→ EXERCISE REQUIREMENTS: What is needed is a faithful copy of all the entries, with no pictures in it.

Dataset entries
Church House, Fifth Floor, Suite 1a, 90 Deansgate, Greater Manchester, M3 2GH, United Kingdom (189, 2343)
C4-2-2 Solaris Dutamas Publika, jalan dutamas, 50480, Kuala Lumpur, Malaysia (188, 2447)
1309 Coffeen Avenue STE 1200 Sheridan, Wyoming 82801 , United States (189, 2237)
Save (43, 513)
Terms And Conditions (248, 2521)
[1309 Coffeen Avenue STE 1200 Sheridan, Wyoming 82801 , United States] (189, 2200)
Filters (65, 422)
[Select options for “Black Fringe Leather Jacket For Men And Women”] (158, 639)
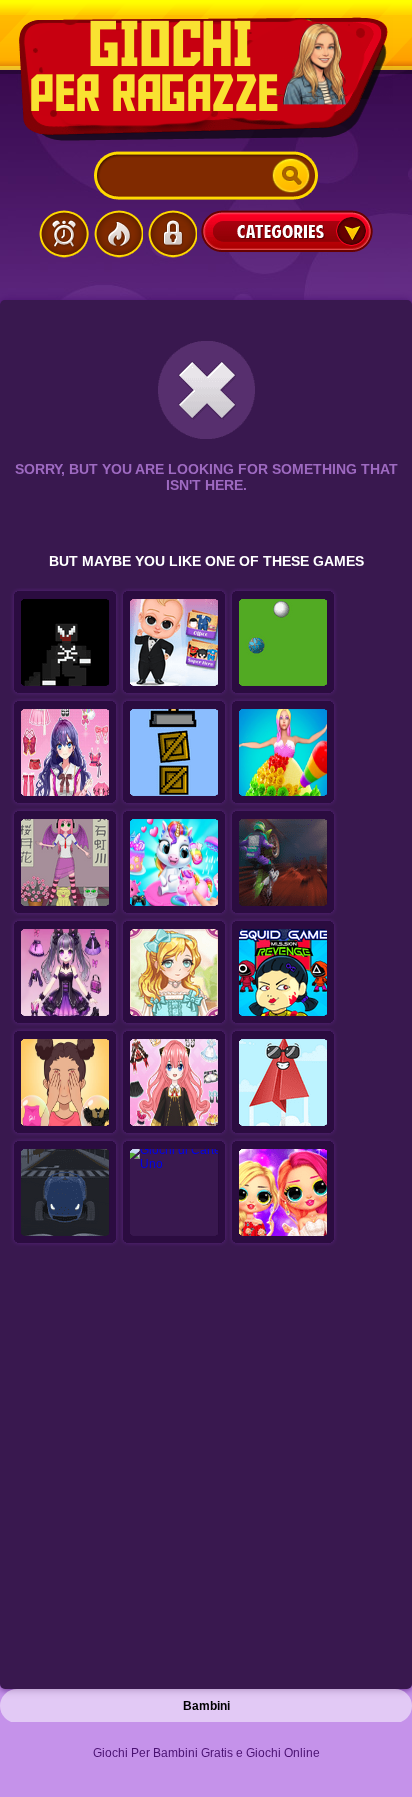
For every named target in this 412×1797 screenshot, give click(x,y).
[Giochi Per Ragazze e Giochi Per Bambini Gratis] (206, 79)
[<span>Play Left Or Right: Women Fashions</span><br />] (65, 1083)
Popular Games (118, 234)
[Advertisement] (206, 1472)
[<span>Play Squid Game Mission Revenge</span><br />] (283, 973)
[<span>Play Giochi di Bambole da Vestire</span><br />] (65, 973)
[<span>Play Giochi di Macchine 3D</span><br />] (65, 1193)
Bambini (206, 1706)
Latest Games (64, 234)
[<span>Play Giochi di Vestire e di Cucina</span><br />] (283, 753)
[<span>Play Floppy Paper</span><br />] (283, 1083)
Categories (287, 231)
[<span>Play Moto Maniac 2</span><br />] (283, 863)
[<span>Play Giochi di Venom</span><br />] (65, 643)
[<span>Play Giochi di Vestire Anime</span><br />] (65, 863)
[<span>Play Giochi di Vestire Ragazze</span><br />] (174, 1083)
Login (172, 234)
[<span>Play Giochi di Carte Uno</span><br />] (174, 1193)
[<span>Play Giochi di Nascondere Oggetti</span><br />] (174, 753)
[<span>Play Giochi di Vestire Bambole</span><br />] (65, 753)
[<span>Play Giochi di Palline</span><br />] (283, 643)
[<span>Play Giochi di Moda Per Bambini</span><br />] (174, 643)
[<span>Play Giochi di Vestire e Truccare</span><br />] (283, 1193)
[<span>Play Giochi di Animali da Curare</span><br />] (174, 863)
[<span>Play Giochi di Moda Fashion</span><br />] (174, 973)
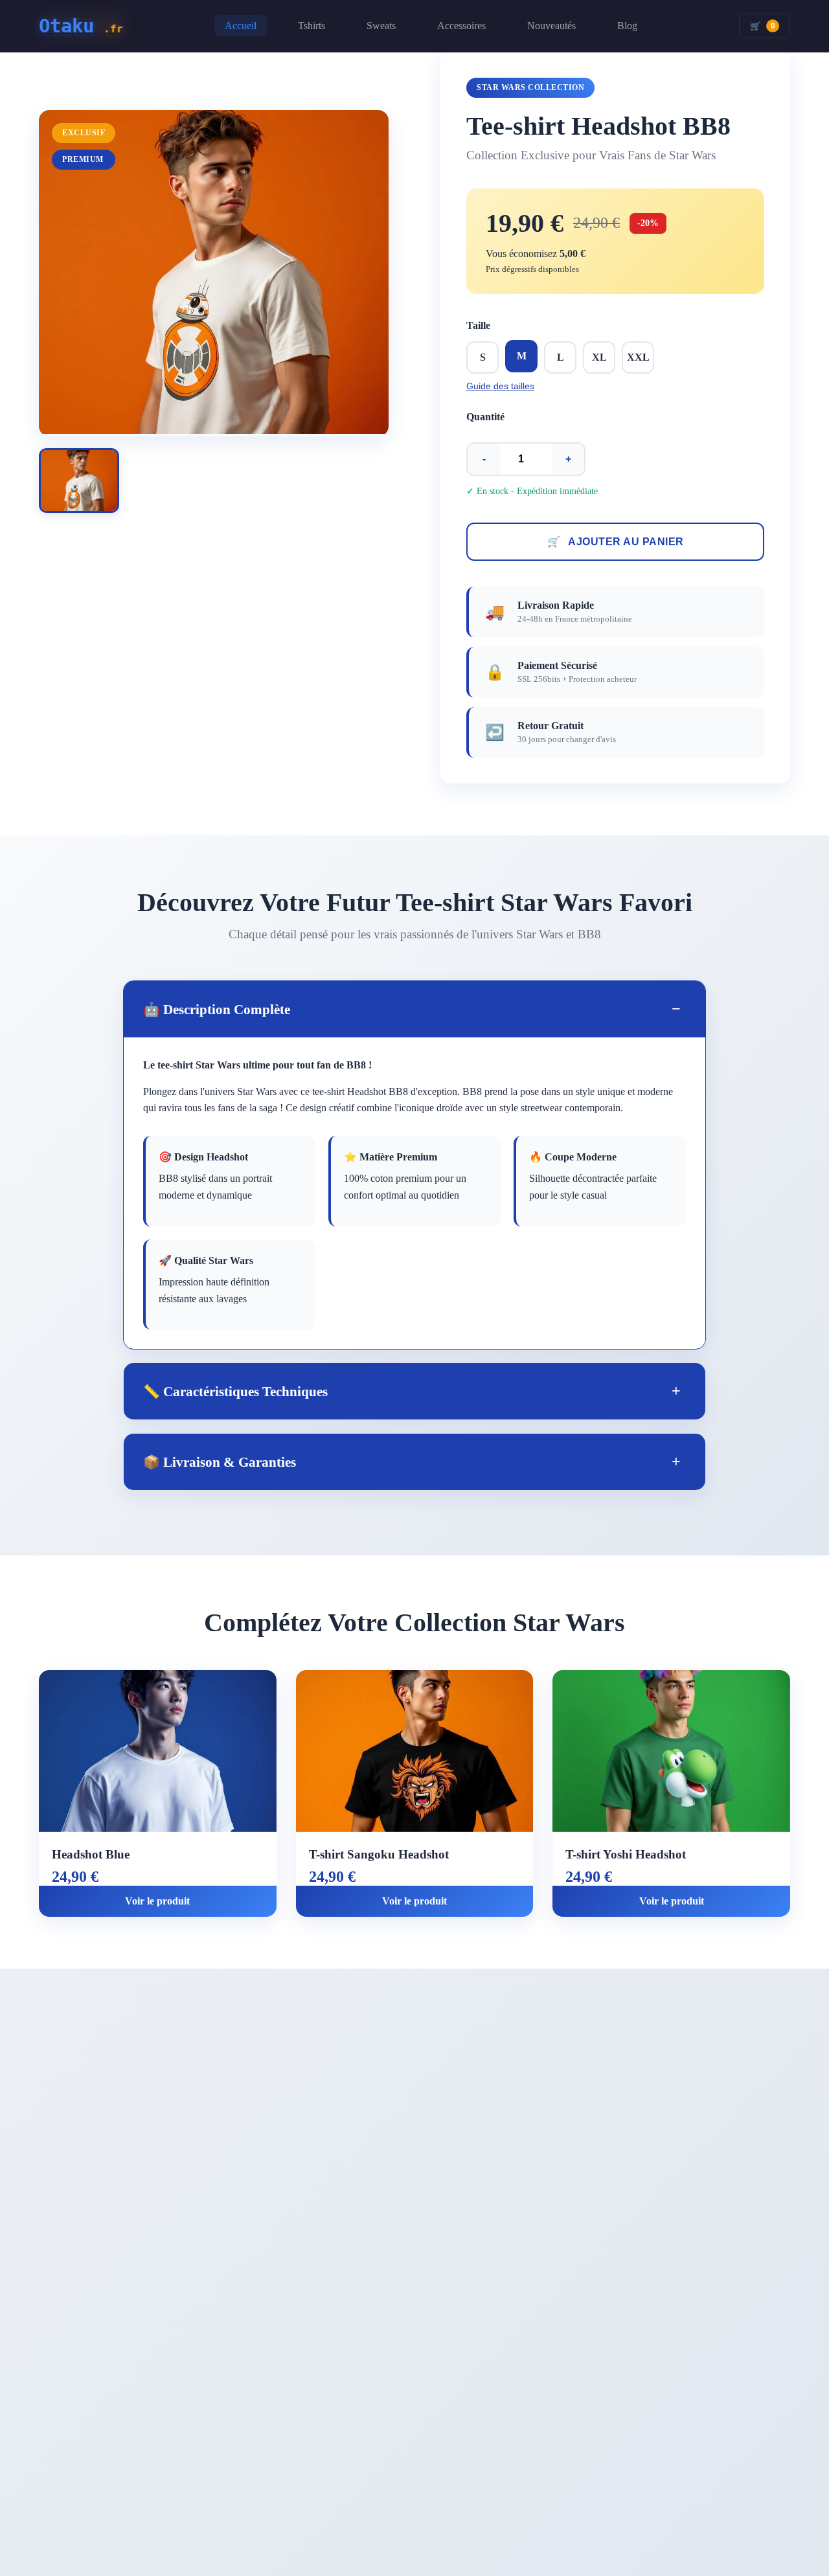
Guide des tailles (500, 386)
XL (599, 357)
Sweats (381, 25)
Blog (627, 25)
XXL (638, 357)
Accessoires (461, 25)
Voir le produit (157, 1900)
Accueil (240, 25)
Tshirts (311, 25)
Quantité (485, 416)
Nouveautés (551, 25)
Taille (478, 325)
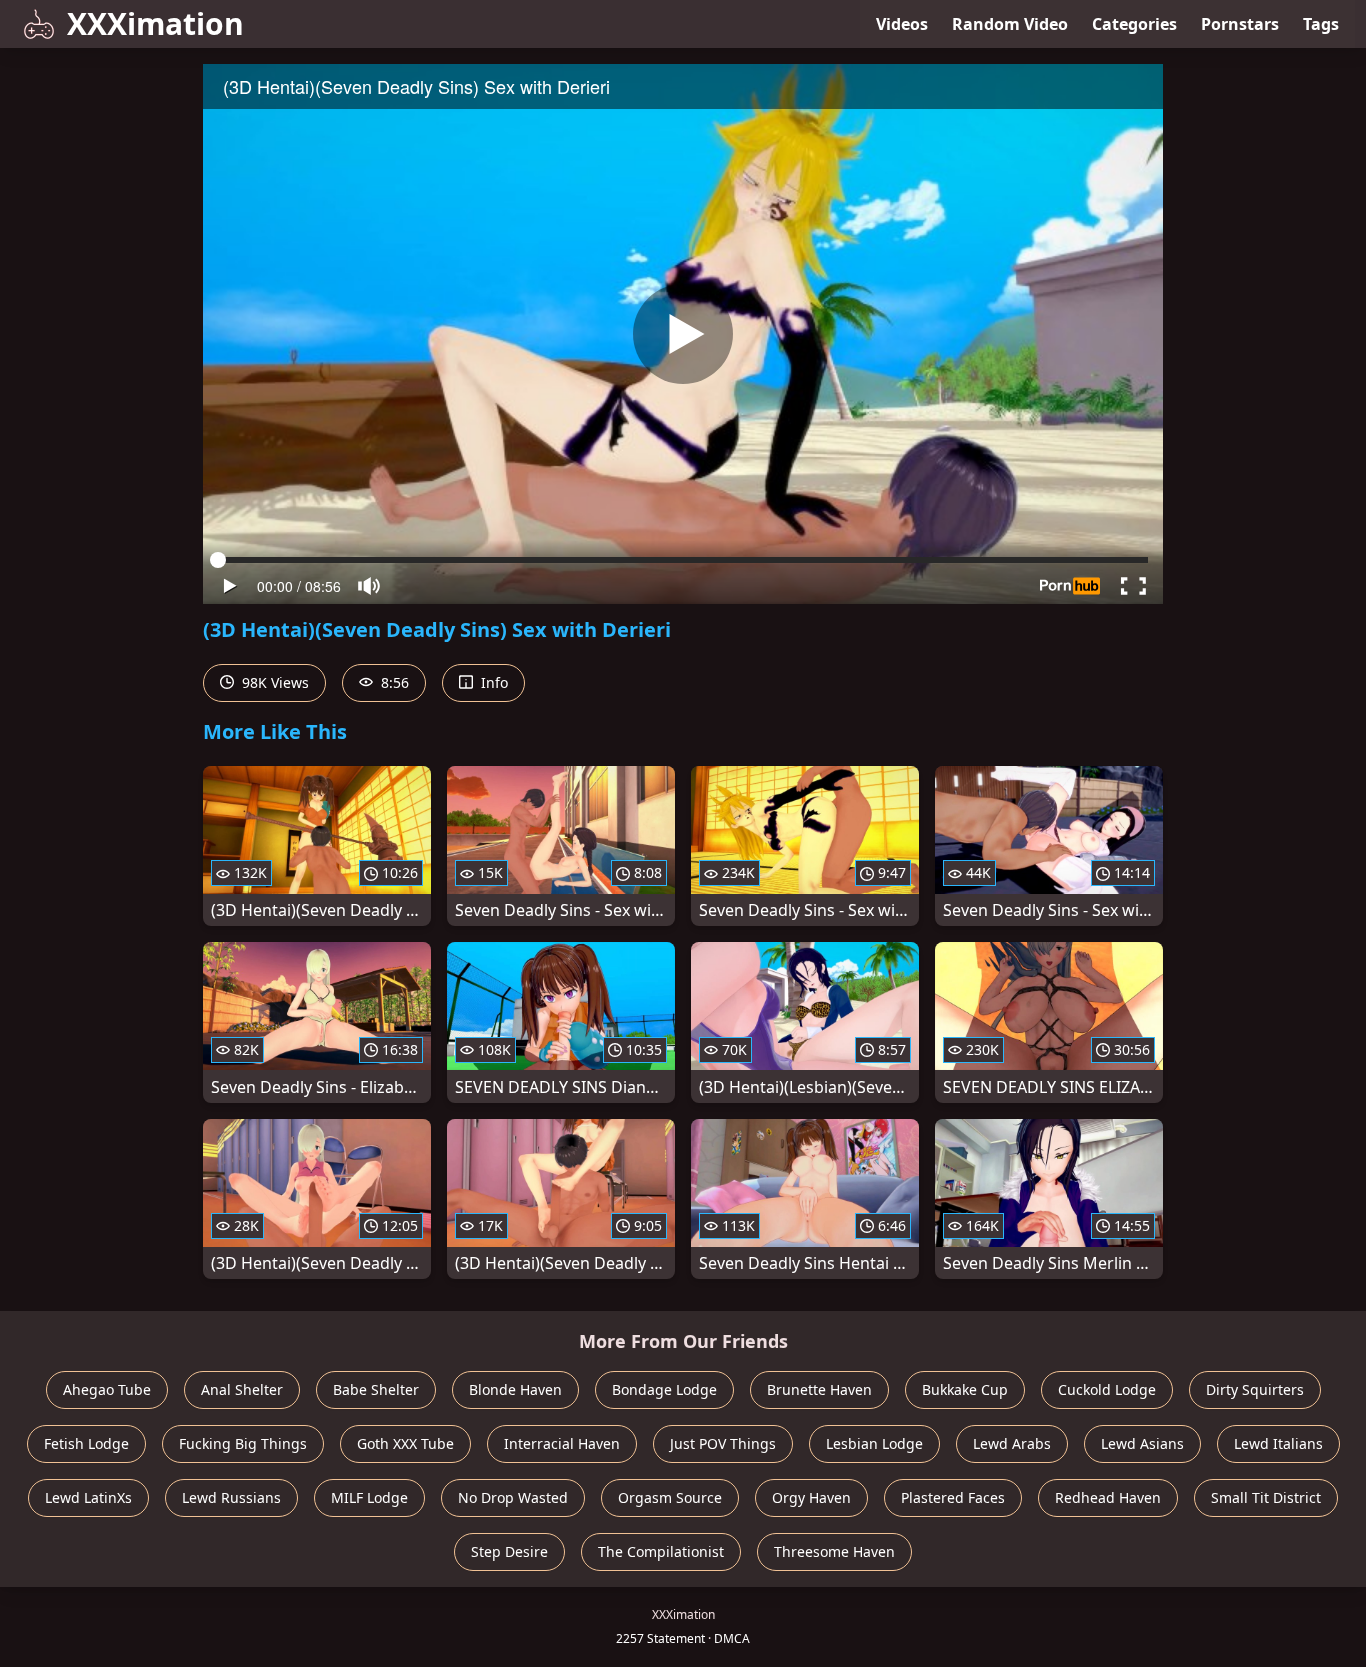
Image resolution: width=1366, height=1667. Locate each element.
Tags (1321, 24)
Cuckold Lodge (1107, 1389)
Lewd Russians (231, 1497)
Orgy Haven (811, 1497)
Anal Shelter (242, 1389)
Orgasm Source (670, 1497)
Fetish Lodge (86, 1443)
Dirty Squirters (1255, 1389)
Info (492, 682)
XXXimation (155, 23)
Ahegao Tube (107, 1389)
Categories (1134, 24)
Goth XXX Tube (405, 1443)
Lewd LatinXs (88, 1497)
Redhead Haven (1108, 1497)
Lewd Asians (1142, 1443)
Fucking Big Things (243, 1443)
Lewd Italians (1278, 1443)
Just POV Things (723, 1443)
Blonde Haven (515, 1389)
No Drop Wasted (513, 1497)
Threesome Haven (834, 1551)
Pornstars (1240, 24)
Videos (902, 24)
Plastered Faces (953, 1497)
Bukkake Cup (965, 1389)
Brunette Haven (819, 1389)
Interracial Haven (562, 1443)
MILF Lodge (369, 1497)
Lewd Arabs (1012, 1443)
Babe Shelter (376, 1389)
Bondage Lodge (664, 1389)
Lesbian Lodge (874, 1443)
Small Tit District (1266, 1497)
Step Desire (509, 1551)
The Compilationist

→ RESULT OF THIS TASK:
Church House, Fifth Floor, Suite 1a, 90 Deansgate, Greater Manchester, M3 2GH, United Kingdom (189, 2343)
C4-2-2 Solaris Dutamas Publika, jalan dutamas, 50480, Kuala Lumpur, Malaysia (188, 2447)
1309 Coffeen Avenue STE 1200 Sheridan, Wyoming 82801 , United States (189, 2237)
Save (43, 513)
Terms And Conditions (248, 2521)
[1309 Coffeen Avenue STE 1200 Sheridan, Wyoming 82801 , United States] (189, 2200)
Filters (65, 422)
[Select options for “Black Fringe Leather Jacket For Men And Women”] (158, 639)
For every named target in this 412×1797 screenshot, give click(x,y).
[Giochi Per Ragazze e Giochi Per Bambini Gratis] (206, 79)
[<span>Play Left Or Right: Women Fashions</span><br />] (65, 1083)
Popular Games (118, 234)
[Advertisement] (206, 1472)
[<span>Play Squid Game Mission Revenge</span><br />] (283, 973)
[<span>Play Giochi di Bambole da Vestire</span><br />] (65, 973)
[<span>Play Giochi di Macchine 3D</span><br />] (65, 1193)
Bambini (206, 1706)
Latest Games (64, 234)
[<span>Play Giochi di Vestire e di Cucina</span><br />] (283, 753)
[<span>Play Floppy Paper</span><br />] (283, 1083)
Categories (287, 231)
[<span>Play Moto Maniac 2</span><br />] (283, 863)
[<span>Play Giochi di Venom</span><br />] (65, 643)
[<span>Play Giochi di Vestire Anime</span><br />] (65, 863)
[<span>Play Giochi di Vestire Ragazze</span><br />] (174, 1083)
Login (172, 234)
[<span>Play Giochi di Carte Uno</span><br />] (174, 1193)
[<span>Play Giochi di Nascondere Oggetti</span><br />] (174, 753)
[<span>Play Giochi di Vestire Bambole</span><br />] (65, 753)
[<span>Play Giochi di Palline</span><br />] (283, 643)
[<span>Play Giochi di Moda Per Bambini</span><br />] (174, 643)
[<span>Play Giochi di Vestire e Truccare</span><br />] (283, 1193)
[<span>Play Giochi di Animali da Curare</span><br />] (174, 863)
[<span>Play Giochi di Moda Fashion</span><br />] (174, 973)
Guide des tailles (500, 386)
XL (599, 357)
Sweats (381, 25)
Blog (627, 25)
XXL (638, 357)
Accessoires (461, 25)
Voir le produit (157, 1900)
Accueil (240, 25)
Tshirts (311, 25)
Quantité (485, 416)
Nouveautés (551, 25)
Taille (478, 325)
Image resolution: width=1366, height=1667. Locate each element.
Tags (1321, 24)
Cuckold Lodge (1107, 1389)
Lewd Russians (231, 1497)
Orgy Haven (811, 1497)
Anal Shelter (242, 1389)
Orgasm Source (670, 1497)
Fetish Lodge (86, 1443)
Dirty Squirters (1255, 1389)
Info (492, 682)
XXXimation (155, 23)
Ahegao Tube (107, 1389)
Categories (1134, 24)
Goth XXX Tube (405, 1443)
Lewd LatinXs (88, 1497)
Redhead Haven (1108, 1497)
Lewd Asians (1142, 1443)
Fucking Big Things (243, 1443)
Lewd Italians (1278, 1443)
Just POV Things (723, 1443)
Blonde Haven (515, 1389)
No Drop Wasted (513, 1497)
Threesome Haven (834, 1551)
Pornstars (1240, 24)
Videos (902, 24)
Plastered Faces (953, 1497)
Bukkake Cup (965, 1389)
Brunette Haven (819, 1389)
Interracial Haven (562, 1443)
MILF Lodge (369, 1497)
Lewd Arabs (1012, 1443)
Babe Shelter (376, 1389)
Bondage Lodge (664, 1389)
Lesbian Lodge (874, 1443)
Small Tit District (1266, 1497)
Step Desire (509, 1551)
The Compilationist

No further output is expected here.